Видит Бог, история никогда не жаждала конфликтов. Науки и техники всегда активно участвовали в этом конфликте, расширяя его масштаб, увеличивая его интенсивность и жестокость, занимаясь его материально-техническим обеспечением. Тот факт, что инженеры и ученые предлагают свои услуги, было принято считать отклонением от основной миссии Науки, всего лишь досадной помехой для процесса, который по-прежнему заключался в получении знаний или использовании в практических целях чистых и бескорыстных побуждений. Так как научные предметы приводят к консенсусу и гармонии, то в определенный момент, думали мы, Наука наконец получит такое распространение, что конфликты станут дурным воспоминанием. Рациональность первичных качеств• в конце концов займет место иррациональности качеств вторичных•. Для этого потребуется время, но рано или поздно мы будем жить на планете, по которой потекут атомы и элементарные частицы, а если этого не произойдет, то судьба человечества будет незавидной. Победа мира не за горами.

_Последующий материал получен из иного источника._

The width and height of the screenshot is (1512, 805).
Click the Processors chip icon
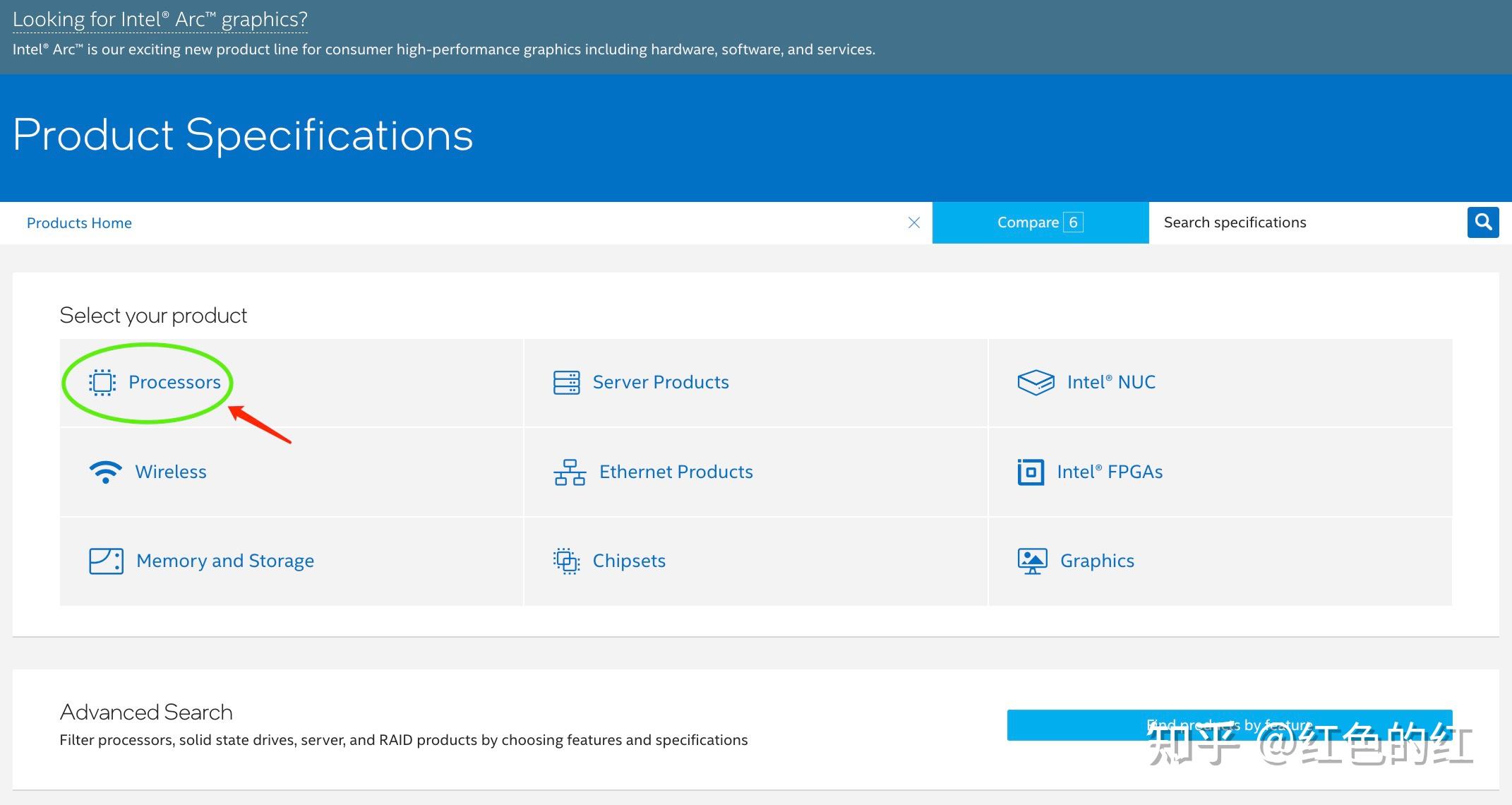[x=102, y=382]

Так из-под пера журналистов вышло забавное выражение «научные войны». Вначале это был всего лишь незначительный эпизод, небольшая ранка на коже: некоторые «постмодернистские» мыслители хотели распространить понятие мультикультурализма на Науку, отказывая природе в единстве, познавательному процессу – в незаинтересованности, а научным законам – в непреложной необходимости. Ввиду этой угрозы объявляется мобилизация, на которую откликается ряд ученых и эпистемологов. Они хотят искоренить то, что принимается ими за раковую опухоль, которая может распространиться на все тело университета и дать метастазы, затронув беззащитных студентов. Затем все внезапно меняется, и мы узнаем, что выражение «научные войны» служит предостережением и становится симптомом куда более опасной болезни (209). Наук не просто недостаточно для обеспечения мира, но сама Наука делает мир невозможным, потому что она помещает в самом начале или вне всякой истории то, что должно находиться в конце. Пока шли все эти лилипутские войны с «постмодернизмом», в дополнение ко всем несчастьям началась Великая война, в которой науки стали не как раньше – важными, но все же вспомогательными силами, а определяющим фактором стратегии, тактики и материально-технического обеспечения. Рядом с монстром мультикультурализма возникает пугающий призрак мультинатурализма. Война наук стала войной миров.